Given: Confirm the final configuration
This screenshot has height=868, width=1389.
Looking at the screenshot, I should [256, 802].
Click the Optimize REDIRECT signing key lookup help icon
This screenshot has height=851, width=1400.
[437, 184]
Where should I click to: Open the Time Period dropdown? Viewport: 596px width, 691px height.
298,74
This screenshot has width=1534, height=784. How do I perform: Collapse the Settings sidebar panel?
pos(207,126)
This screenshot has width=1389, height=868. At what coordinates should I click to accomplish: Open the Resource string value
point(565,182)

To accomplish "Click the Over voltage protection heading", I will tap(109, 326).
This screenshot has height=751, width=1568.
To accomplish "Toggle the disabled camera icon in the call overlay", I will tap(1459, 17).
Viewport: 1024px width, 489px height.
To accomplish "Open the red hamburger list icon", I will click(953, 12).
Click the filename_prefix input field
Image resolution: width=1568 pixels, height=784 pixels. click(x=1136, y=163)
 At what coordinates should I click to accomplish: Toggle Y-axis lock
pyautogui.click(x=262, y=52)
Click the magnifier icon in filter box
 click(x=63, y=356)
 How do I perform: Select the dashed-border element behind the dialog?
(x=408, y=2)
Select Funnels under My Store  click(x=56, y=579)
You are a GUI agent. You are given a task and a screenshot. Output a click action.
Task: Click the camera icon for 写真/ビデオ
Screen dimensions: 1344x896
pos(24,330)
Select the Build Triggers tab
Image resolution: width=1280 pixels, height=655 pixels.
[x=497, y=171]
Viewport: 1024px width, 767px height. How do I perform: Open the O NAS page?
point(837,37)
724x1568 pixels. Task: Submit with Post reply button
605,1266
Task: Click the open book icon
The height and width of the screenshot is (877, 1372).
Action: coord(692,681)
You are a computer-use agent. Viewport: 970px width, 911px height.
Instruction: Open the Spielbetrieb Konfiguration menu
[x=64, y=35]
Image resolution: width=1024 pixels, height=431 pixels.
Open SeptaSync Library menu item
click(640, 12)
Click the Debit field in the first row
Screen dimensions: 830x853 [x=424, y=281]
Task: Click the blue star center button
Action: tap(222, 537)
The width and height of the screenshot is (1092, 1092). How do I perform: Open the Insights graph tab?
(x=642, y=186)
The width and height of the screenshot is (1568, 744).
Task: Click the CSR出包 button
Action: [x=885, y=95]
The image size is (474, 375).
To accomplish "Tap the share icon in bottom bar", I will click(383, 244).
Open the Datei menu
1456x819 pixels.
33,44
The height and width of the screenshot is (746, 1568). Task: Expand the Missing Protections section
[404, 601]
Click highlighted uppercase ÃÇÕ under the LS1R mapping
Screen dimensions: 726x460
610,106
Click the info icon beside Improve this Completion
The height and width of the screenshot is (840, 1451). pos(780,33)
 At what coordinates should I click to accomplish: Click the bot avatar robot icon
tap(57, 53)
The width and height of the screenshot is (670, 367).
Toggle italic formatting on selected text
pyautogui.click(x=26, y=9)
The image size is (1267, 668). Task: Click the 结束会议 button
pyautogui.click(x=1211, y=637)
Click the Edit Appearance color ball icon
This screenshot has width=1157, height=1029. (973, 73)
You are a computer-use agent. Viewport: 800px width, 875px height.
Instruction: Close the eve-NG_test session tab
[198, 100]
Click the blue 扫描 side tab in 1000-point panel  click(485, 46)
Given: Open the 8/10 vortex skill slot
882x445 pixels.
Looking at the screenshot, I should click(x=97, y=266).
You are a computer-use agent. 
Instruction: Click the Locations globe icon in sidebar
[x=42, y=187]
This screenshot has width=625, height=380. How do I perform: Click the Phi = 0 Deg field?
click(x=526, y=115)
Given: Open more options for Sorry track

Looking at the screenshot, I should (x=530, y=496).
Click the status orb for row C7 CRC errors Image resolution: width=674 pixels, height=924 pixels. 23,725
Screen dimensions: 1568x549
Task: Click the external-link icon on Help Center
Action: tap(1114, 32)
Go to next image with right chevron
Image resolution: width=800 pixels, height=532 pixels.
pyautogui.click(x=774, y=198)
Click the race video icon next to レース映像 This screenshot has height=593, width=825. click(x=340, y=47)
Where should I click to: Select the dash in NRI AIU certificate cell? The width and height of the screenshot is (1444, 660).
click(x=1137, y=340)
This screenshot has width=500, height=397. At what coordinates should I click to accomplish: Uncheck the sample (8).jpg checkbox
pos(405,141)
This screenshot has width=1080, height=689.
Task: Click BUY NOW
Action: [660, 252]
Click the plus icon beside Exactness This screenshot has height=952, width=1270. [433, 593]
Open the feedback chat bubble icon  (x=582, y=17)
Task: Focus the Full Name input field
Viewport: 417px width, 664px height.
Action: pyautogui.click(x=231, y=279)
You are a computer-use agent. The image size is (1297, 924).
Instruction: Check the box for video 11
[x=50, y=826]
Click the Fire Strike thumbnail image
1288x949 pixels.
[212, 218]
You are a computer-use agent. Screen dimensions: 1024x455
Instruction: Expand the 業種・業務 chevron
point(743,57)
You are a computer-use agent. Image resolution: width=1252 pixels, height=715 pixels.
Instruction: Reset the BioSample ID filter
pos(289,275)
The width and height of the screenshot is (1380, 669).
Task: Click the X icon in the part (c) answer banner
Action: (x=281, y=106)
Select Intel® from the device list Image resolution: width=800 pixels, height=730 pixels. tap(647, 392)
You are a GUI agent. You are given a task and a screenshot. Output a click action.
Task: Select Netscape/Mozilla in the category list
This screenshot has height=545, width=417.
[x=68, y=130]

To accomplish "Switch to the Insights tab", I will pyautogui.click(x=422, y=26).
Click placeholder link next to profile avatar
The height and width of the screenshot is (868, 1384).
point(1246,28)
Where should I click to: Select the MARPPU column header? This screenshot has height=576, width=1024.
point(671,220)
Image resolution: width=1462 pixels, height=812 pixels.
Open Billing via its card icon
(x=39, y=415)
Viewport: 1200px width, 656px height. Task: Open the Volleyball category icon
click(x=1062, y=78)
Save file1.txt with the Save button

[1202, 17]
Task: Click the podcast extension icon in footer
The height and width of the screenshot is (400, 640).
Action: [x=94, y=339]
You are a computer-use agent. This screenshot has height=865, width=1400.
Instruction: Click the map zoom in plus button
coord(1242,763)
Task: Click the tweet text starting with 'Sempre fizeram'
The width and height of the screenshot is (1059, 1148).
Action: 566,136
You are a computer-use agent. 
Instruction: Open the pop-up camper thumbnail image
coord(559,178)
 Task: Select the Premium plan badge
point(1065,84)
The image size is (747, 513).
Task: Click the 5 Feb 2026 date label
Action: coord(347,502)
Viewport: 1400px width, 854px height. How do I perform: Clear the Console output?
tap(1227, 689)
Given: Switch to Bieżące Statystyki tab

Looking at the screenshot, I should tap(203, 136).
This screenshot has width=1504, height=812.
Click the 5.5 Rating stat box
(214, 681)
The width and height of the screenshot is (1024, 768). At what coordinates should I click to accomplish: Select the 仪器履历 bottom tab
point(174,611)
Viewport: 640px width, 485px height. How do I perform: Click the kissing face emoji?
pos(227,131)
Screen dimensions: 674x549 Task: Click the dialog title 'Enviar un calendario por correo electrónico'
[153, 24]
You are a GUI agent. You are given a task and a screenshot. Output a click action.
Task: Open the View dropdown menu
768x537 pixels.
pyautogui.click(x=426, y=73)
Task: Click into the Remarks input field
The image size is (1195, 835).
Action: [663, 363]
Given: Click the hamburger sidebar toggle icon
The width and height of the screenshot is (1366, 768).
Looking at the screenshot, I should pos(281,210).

## SHORT TASK:
Please revise the material above by replacing every "How do I perform" with "How can I perform" and leaving everything else unchanged.

## ANSWER IN FULL:
Given: Confirm the final configuration
This screenshot has height=868, width=1389.
Looking at the screenshot, I should [256, 802].
Click the Optimize REDIRECT signing key lookup help icon
This screenshot has height=851, width=1400.
[437, 184]
Where should I click to: Open the Time Period dropdown? Viewport: 596px width, 691px height.
298,74
This screenshot has width=1534, height=784. How can I perform: Collapse the Settings sidebar panel?
pos(207,126)
This screenshot has width=1389, height=868. At what coordinates should I click to accomplish: Open the Resource string value
point(565,182)

To accomplish "Click the Over voltage protection heading", I will tap(109, 326).
This screenshot has height=751, width=1568.
To accomplish "Toggle the disabled camera icon in the call overlay", I will tap(1459, 17).
Viewport: 1024px width, 489px height.
To accomplish "Open the red hamburger list icon", I will click(953, 12).
Click the filename_prefix input field
Image resolution: width=1568 pixels, height=784 pixels. click(x=1136, y=163)
 At what coordinates should I click to accomplish: Toggle Y-axis lock
pyautogui.click(x=262, y=52)
Click the magnifier icon in filter box
 click(x=63, y=356)
 How can I perform: Select the dashed-border element behind the dialog?
(x=408, y=2)
Select Funnels under My Store  click(x=56, y=579)
You are a GUI agent. You are given a task and a screenshot. Output a click action.
Task: Click the camera icon for 写真/ビデオ
Screen dimensions: 1344x896
pos(24,330)
Select the Build Triggers tab
Image resolution: width=1280 pixels, height=655 pixels.
[x=497, y=171]
Viewport: 1024px width, 767px height. How can I perform: Open the O NAS page?
point(837,37)
724x1568 pixels. Task: Submit with Post reply button
605,1266
Task: Click the open book icon
The height and width of the screenshot is (877, 1372).
Action: coord(692,681)
You are a computer-use agent. Viewport: 970px width, 911px height.
Instruction: Open the Spielbetrieb Konfiguration menu
[x=64, y=35]
Image resolution: width=1024 pixels, height=431 pixels.
Open SeptaSync Library menu item
click(640, 12)
Click the Debit field in the first row
Screen dimensions: 830x853 [x=424, y=281]
Task: Click the blue star center button
Action: tap(222, 537)
The width and height of the screenshot is (1092, 1092). How can I perform: Open the Insights graph tab?
(x=642, y=186)
The width and height of the screenshot is (1568, 744).
Task: Click the CSR出包 button
Action: [x=885, y=95]
The image size is (474, 375).
To accomplish "Tap the share icon in bottom bar", I will click(383, 244).
Open the Datei menu
1456x819 pixels.
33,44
The height and width of the screenshot is (746, 1568). Task: Expand the Missing Protections section
[404, 601]
Click highlighted uppercase ÃÇÕ under the LS1R mapping
Screen dimensions: 726x460
610,106
Click the info icon beside Improve this Completion
The height and width of the screenshot is (840, 1451). pos(780,33)
 At what coordinates should I click to accomplish: Click the bot avatar robot icon
tap(57, 53)
The width and height of the screenshot is (670, 367).
Toggle italic formatting on selected text
pyautogui.click(x=26, y=9)
The image size is (1267, 668). Task: Click the 结束会议 button
pyautogui.click(x=1211, y=637)
Click the Edit Appearance color ball icon
This screenshot has width=1157, height=1029. (973, 73)
You are a computer-use agent. Viewport: 800px width, 875px height.
Instruction: Close the eve-NG_test session tab
[198, 100]
Click the blue 扫描 side tab in 1000-point panel  click(485, 46)
Given: Open the 8/10 vortex skill slot
882x445 pixels.
Looking at the screenshot, I should click(x=97, y=266).
You are a computer-use agent. 
Instruction: Click the Locations globe icon in sidebar
[x=42, y=187]
This screenshot has width=625, height=380. How can I perform: Click the Phi = 0 Deg field?
click(x=526, y=115)
Given: Open more options for Sorry track

Looking at the screenshot, I should (x=530, y=496).
Click the status orb for row C7 CRC errors Image resolution: width=674 pixels, height=924 pixels. 23,725
Screen dimensions: 1568x549
Task: Click the external-link icon on Help Center
Action: tap(1114, 32)
Go to next image with right chevron
Image resolution: width=800 pixels, height=532 pixels.
pyautogui.click(x=774, y=198)
Click the race video icon next to レース映像 This screenshot has height=593, width=825. click(x=340, y=47)
Where should I click to: Select the dash in NRI AIU certificate cell? The width and height of the screenshot is (1444, 660).
click(x=1137, y=340)
This screenshot has width=500, height=397. At what coordinates should I click to accomplish: Uncheck the sample (8).jpg checkbox
pos(405,141)
This screenshot has width=1080, height=689.
Task: Click BUY NOW
Action: [660, 252]
Click the plus icon beside Exactness This screenshot has height=952, width=1270. [433, 593]
Open the feedback chat bubble icon  (x=582, y=17)
Task: Focus the Full Name input field
Viewport: 417px width, 664px height.
Action: pyautogui.click(x=231, y=279)
You are a computer-use agent. The image size is (1297, 924).
Instruction: Check the box for video 11
[x=50, y=826]
Click the Fire Strike thumbnail image
1288x949 pixels.
[212, 218]
You are a computer-use agent. Screen dimensions: 1024x455
Instruction: Expand the 業種・業務 chevron
point(743,57)
You are a computer-use agent. Image resolution: width=1252 pixels, height=715 pixels.
Instruction: Reset the BioSample ID filter
pos(289,275)
The width and height of the screenshot is (1380, 669).
Task: Click the X icon in the part (c) answer banner
Action: (x=281, y=106)
Select Intel® from the device list Image resolution: width=800 pixels, height=730 pixels. tap(647, 392)
You are a GUI agent. You are given a task and a screenshot. Output a click action.
Task: Select Netscape/Mozilla in the category list
This screenshot has height=545, width=417.
[x=68, y=130]

To accomplish "Switch to the Insights tab", I will pyautogui.click(x=422, y=26).
Click placeholder link next to profile avatar
The height and width of the screenshot is (868, 1384).
point(1246,28)
Where should I click to: Select the MARPPU column header? This screenshot has height=576, width=1024.
point(671,220)
Image resolution: width=1462 pixels, height=812 pixels.
Open Billing via its card icon
(x=39, y=415)
Viewport: 1200px width, 656px height. Task: Open the Volleyball category icon
click(x=1062, y=78)
Save file1.txt with the Save button

[1202, 17]
Task: Click the podcast extension icon in footer
The height and width of the screenshot is (400, 640).
Action: [x=94, y=339]
You are a computer-use agent. This screenshot has height=865, width=1400.
Instruction: Click the map zoom in plus button
coord(1242,763)
Task: Click the tweet text starting with 'Sempre fizeram'
The width and height of the screenshot is (1059, 1148).
Action: 566,136
You are a computer-use agent. 
Instruction: Open the pop-up camper thumbnail image
coord(559,178)
 Task: Select the Premium plan badge
point(1065,84)
The image size is (747, 513).
Task: Click the 5 Feb 2026 date label
Action: coord(347,502)
Viewport: 1400px width, 854px height. How can I perform: Clear the Console output?
tap(1227, 689)
Given: Switch to Bieżące Statystyki tab

Looking at the screenshot, I should tap(203, 136).
This screenshot has width=1504, height=812.
Click the 5.5 Rating stat box
(214, 681)
The width and height of the screenshot is (1024, 768). At what coordinates should I click to accomplish: Select the 仪器履历 bottom tab
point(174,611)
Viewport: 640px width, 485px height. How can I perform: Click the kissing face emoji?
pos(227,131)
Screen dimensions: 674x549 Task: Click the dialog title 'Enviar un calendario por correo electrónico'
[153, 24]
You are a GUI agent. You are given a task and a screenshot. Output a click action.
Task: Open the View dropdown menu
768x537 pixels.
pyautogui.click(x=426, y=73)
Task: Click into the Remarks input field
The image size is (1195, 835).
Action: [663, 363]
Given: Click the hamburger sidebar toggle icon
The width and height of the screenshot is (1366, 768).
Looking at the screenshot, I should pos(281,210).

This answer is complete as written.